D’où proviennent les arômes du vin biologique ?

Le bouquet d’un vin rouge biologique est souvent complexe et nous pouvons y distinguer jusqu’à 5 ou 6 arômes différents. Vanille, noisette, bois, fruits rouges, cerises ou encore épices viennent parfumer les grands crus et offrent alors à la dégustation un aspect magique et mystérieux.

Les différentes notes qui composent le bouquet se développent tout au long du procédé de vinification. Pour vous aider à mieux comprendre ce phénomène, il faut savoir que le vin se compose de 3 catégories d’odeurs, qui naissent chacune à un moment spécifique de la vie du vin.

 

1. Les arômes primaires dus au cépage

Ces saveurs sont directement liées aux cépages et au terroir. Par exemple, le sol de Grand Français est pavé de graves rouges, qui sont connus pour donner des saveurs de fruits rouges et de cerises aux vins biologiques.

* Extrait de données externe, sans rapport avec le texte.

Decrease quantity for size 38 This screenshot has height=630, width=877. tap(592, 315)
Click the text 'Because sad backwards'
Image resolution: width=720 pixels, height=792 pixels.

Quant aux cépages de Cabernet Sauvignon, il apporte des notes de poivrons.

Cependant, ce même cépage, cultivé sur les terres du Languedoc, appuiera davantage sur le poivron vert, la menthe et l’eucalyptus. Nous aurons donc deux vins fabriqués à partir du même cépage, mais aux saveurs différentes.

 

2. Les arômes secondaires dus à la vinification biologique

Lorsque le raisin est récolté, il est ensuite mis en cuve pour la fermentation. Plusieurs composants intervenant dans le processus viennent ajouter des notes à la cuvée. Ainsi, certains thiols renvoient des arômes de fruit de la passion, par exemple. D’autres éléments vont ajouter un petit goût de confiserie ou renforcer les notes florales. Cela dépend de la levure utilisée et du processus de fermentation.

Cependant, d’une manière générale, c’est à cette étape que le viticulteur peut influencer les arômes de sa cuvée, en jouant sur les agents de fermentation, afin de lui ajouter ses saveurs préférées. C’est aussi l’étape qui permet aux notes fruitées de s’épanouir et de s’installer.

 

3. Les arômes tertiaires dus au vieillissement

Les dernières saveurs se développent durant le séjour en fût et révèlent, bien entendu, les notes boisées. Selon le type de barrique utilisée et la provenance du bois, les arômes peuvent être très différents.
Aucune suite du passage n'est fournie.